Very often, point clouds coming from real-world static sensors are sparse in the sense of capturing information only from a specific, pre-determined viewpoint. The occluded portion of the scene is completely missing in these point clouds, making further processing and information extraction on these point clouds a challenging task.
Point clouds are an important part of many real-world robotics applications including autonomous driving. Tasks such as object detection, 3D object detection, segmentation, etc., often suffer due to the lack of information present in the sensor data. In order to tackle this problem, researchers proposed a novel method where they pre-train a model using a point cloud completion model.
In their proposed approach, they take full (completed) point clouds and generate partial point clouds (occluded ones) by changing the viewpoint and estimating an object surface in the camera frame perspective.

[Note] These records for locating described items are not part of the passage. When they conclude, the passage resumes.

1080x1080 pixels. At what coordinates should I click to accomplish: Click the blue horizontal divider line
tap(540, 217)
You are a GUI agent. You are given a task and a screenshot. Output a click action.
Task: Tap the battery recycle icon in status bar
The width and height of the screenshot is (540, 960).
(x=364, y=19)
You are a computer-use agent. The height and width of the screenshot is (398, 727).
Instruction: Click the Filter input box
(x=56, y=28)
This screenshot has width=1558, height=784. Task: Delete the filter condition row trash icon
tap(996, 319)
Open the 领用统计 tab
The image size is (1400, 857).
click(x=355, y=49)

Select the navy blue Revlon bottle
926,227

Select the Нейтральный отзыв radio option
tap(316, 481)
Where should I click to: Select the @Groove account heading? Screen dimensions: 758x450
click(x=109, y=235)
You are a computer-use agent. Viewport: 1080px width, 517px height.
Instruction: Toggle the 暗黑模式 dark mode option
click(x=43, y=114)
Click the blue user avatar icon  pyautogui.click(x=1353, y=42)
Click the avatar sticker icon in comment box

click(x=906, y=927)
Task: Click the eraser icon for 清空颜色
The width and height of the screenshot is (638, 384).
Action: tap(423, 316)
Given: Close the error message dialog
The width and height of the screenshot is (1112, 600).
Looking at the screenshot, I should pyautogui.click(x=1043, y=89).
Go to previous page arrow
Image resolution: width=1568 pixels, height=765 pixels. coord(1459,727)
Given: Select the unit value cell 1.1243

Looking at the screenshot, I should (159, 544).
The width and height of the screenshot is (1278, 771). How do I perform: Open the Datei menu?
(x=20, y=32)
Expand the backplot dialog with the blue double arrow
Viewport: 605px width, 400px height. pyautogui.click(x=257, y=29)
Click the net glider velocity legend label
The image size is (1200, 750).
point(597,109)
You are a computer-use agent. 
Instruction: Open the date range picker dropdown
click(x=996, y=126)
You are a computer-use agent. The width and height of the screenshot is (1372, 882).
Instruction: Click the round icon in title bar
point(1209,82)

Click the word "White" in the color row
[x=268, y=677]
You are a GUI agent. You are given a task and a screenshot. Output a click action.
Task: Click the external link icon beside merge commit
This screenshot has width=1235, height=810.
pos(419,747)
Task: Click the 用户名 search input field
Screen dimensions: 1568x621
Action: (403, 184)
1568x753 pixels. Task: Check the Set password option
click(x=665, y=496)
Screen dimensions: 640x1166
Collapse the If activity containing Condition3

Using those mappings (of original and sparse point clouds) they train an encoder-decoder model in a self-supervised manner to learn point cloud completion tasks.
In the end, the encoder weights from the trained model are used as initialization weights for any downstream point cloud task such as the ones we mentioned before: object detection, segmentation, registration, etc.
Researchers showed that their approach, nicknamed OcCo is able to capture visual constraints and help downstream models better converge to optimal solutions. The experiments confirmed that the approach is transferable across different point cloud datasets and that it can reduce training i.e. convergence time.